Hayal Edince
- Agency: Mullenlowe Istanbul
- Client: Turkish Airlines
- Language: Turkish
- Running time: 2 minutes and 11 seconds
- Release date: 23 April 2014
- Directed by: Bahadır Karataş
- Production company: Filmpark
- Produced by: Tuğrul Karadeniz Ahmet Uygun Emirhan Akıncı

= Hayal Edince =

2014 Turkish Airlines commercial

Hayal Edince ( When You Dream) is a 2014 Turkish-language television commercial of Turkish Airlines produced by Mullenlowe Istanbul and directed by Bahadır Karataş. The commercial follows four young children that are dreaming of having an aircraft visit their local area. Filming took place in a rural village in the Antalya Province and production was completed in three months. Released on the National Sovereignty and Children's Day, the commercial was praised nationally as one of the most well received advertisements of the year.

== Plot ==
Four children in a small village in Iğdır watch a flight cruise over them and wonder if they can bring an aircraft to their city too. They create a small airport in a field nearby using basic materials and wave at another cruising aircraft to get it to land there, without success. At night, a wedding is happening at the village, and the temporary lights used to light up the area inspires one of the children. They take the lights use them to mark the outline of their runway at dark. They plug it in just in time for another aircraft, but that one also keeps flying its own course. Just as the children give up in disappointment, the sun rises and another airplane turns towards their airport. The aircraft flies over in low altitude and the children follow it over in the hill, watching it land at Iğdır Airport. Later at the airport, a celebration is happening for the first flight of Turkish Airlines to city, which the children join as the flight crew is exiting the aircraft.

== Production and release ==
Hayal Edince was produced by Mullenlowe Istanbul and Filmpark. The commercial was directed by Bahadır Karataş, and produced by Tuğrul Karadeniz, Ahmet Uygun and Emirhan Akıncı. While the commercial is depicting the city of Iğdır, it was shot in the İmecik village of Korkuteli, Antalya in one and a half weeks. The children starring in the commercial did not come from a casting agency, but were selected locally instead. Complete production of the 2 minute and 11 seconds long advertisement took 3 months to complete.

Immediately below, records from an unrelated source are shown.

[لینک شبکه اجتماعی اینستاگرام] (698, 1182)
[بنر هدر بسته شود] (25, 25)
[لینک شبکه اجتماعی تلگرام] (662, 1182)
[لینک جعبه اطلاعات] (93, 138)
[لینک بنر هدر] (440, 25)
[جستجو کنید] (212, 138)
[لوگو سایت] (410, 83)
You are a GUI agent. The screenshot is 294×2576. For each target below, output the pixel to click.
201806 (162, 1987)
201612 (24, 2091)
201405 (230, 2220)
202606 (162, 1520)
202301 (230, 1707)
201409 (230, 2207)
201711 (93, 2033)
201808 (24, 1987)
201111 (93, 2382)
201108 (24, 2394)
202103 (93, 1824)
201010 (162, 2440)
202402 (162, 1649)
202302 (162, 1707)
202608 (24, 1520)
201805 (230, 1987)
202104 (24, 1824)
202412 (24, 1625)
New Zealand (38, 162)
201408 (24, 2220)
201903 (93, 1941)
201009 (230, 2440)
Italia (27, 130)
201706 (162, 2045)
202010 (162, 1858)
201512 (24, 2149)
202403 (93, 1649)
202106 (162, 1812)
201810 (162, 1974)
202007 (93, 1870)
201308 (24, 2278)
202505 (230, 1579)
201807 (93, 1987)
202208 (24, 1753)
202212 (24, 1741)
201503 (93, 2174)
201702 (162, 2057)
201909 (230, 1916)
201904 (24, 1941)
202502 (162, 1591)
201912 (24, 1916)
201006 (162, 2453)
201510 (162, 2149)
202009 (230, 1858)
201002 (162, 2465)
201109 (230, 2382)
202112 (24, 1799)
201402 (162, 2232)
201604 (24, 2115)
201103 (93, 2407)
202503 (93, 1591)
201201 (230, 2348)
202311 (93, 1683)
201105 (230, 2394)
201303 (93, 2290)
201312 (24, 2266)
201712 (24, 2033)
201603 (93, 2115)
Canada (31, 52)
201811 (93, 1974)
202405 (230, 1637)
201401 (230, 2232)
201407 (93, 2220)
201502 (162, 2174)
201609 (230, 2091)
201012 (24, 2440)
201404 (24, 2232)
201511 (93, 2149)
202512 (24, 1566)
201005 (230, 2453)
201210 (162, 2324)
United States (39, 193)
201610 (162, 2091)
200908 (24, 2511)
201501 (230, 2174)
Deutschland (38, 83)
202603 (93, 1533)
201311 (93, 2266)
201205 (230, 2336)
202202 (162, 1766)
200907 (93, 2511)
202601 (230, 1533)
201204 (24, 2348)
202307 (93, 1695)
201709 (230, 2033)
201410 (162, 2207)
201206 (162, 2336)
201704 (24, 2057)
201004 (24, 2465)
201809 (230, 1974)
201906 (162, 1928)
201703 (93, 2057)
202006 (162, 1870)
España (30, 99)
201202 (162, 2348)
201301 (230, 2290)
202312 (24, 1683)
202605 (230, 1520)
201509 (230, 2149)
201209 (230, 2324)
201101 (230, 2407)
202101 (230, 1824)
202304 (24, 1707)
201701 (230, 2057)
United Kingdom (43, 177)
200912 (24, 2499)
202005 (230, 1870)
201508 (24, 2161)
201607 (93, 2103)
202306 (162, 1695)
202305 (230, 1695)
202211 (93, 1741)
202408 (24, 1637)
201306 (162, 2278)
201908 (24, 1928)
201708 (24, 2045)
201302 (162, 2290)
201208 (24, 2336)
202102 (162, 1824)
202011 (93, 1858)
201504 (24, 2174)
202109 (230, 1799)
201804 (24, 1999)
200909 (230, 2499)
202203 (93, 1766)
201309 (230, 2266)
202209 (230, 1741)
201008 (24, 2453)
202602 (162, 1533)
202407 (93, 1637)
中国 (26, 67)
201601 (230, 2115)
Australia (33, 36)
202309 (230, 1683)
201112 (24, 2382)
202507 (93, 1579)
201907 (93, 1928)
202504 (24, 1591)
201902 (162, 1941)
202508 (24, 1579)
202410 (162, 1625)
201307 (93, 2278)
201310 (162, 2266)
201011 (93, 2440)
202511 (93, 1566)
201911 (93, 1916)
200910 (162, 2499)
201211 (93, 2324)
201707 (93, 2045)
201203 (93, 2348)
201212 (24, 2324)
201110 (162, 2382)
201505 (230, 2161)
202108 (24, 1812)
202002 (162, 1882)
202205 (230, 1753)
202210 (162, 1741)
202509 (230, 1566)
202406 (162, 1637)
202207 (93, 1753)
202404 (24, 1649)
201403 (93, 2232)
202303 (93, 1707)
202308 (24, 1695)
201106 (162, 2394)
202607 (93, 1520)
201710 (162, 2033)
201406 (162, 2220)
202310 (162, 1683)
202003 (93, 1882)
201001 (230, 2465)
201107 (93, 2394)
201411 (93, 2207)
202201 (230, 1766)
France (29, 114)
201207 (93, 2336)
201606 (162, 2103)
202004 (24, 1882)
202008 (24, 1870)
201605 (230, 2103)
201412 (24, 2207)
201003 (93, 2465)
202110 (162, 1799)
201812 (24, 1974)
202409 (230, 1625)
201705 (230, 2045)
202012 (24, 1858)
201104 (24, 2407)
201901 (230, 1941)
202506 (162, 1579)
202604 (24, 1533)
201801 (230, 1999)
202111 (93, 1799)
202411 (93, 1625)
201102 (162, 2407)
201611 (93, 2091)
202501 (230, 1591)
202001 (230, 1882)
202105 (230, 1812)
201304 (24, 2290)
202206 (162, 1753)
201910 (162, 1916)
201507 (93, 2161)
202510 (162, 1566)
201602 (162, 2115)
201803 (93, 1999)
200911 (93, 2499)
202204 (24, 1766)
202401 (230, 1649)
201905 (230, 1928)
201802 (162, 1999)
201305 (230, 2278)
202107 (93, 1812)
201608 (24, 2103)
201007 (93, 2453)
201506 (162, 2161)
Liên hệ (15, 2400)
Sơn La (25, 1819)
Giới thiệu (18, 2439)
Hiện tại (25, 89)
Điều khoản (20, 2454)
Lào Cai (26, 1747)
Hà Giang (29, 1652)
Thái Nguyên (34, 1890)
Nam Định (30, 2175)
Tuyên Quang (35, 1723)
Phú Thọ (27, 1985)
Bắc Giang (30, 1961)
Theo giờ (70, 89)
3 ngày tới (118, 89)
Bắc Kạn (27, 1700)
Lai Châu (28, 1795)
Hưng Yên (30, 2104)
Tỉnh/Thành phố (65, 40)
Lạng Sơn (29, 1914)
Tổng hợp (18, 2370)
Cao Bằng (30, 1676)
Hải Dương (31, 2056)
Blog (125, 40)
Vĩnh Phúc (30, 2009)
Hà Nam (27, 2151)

The premiere of Hayal Edince was held during a Turkish Airlines event attended by key figures of the airline at the Haliç Congress Center on 22 April 2014. The commercial was released on television the next day on 23 April, during the National Sovereignty and Children's Day. A 2023 study concluded that the storyline of Hayal Edince had similarities with a commercial of Pristina International Airport released in 2013.

== Reception ==
The commercial was well received in Turkey. According to polling by Ipsos, Hayal Edince was both the most memorable and the most loved commercial of 2014 in the country. It was considered to be "successful as a sincere and impressive work that emphasizes the emotional structure" by the general public. Samantha Shankman of Skift commented that the commercial "whisks viewers back to their childhood when imagination was the only thing that stood between them and traveling the world". The Turkish-language edition of Campaign praised the "strong storyline" of the commercial. German marketing magazine Werben & Verkaufen ranked it as the second most emotional commercial of the year. In 2022, Turkish newspaper Yeniçağ called Hayal Edince "the best Turkish Airlines commercial to date".

=== Themes and analysis ===
Hayal Edince was aimed at a Turkish audience and included local and rural traditions, in contrast to most other commercials of the airline at that time, which generally had a globalist view and included widely known celebrities. The commercial includes many postmodernist themes and emphasizes the "national mission" of the airline to serve the entirety of Turkey and "to win over the local people".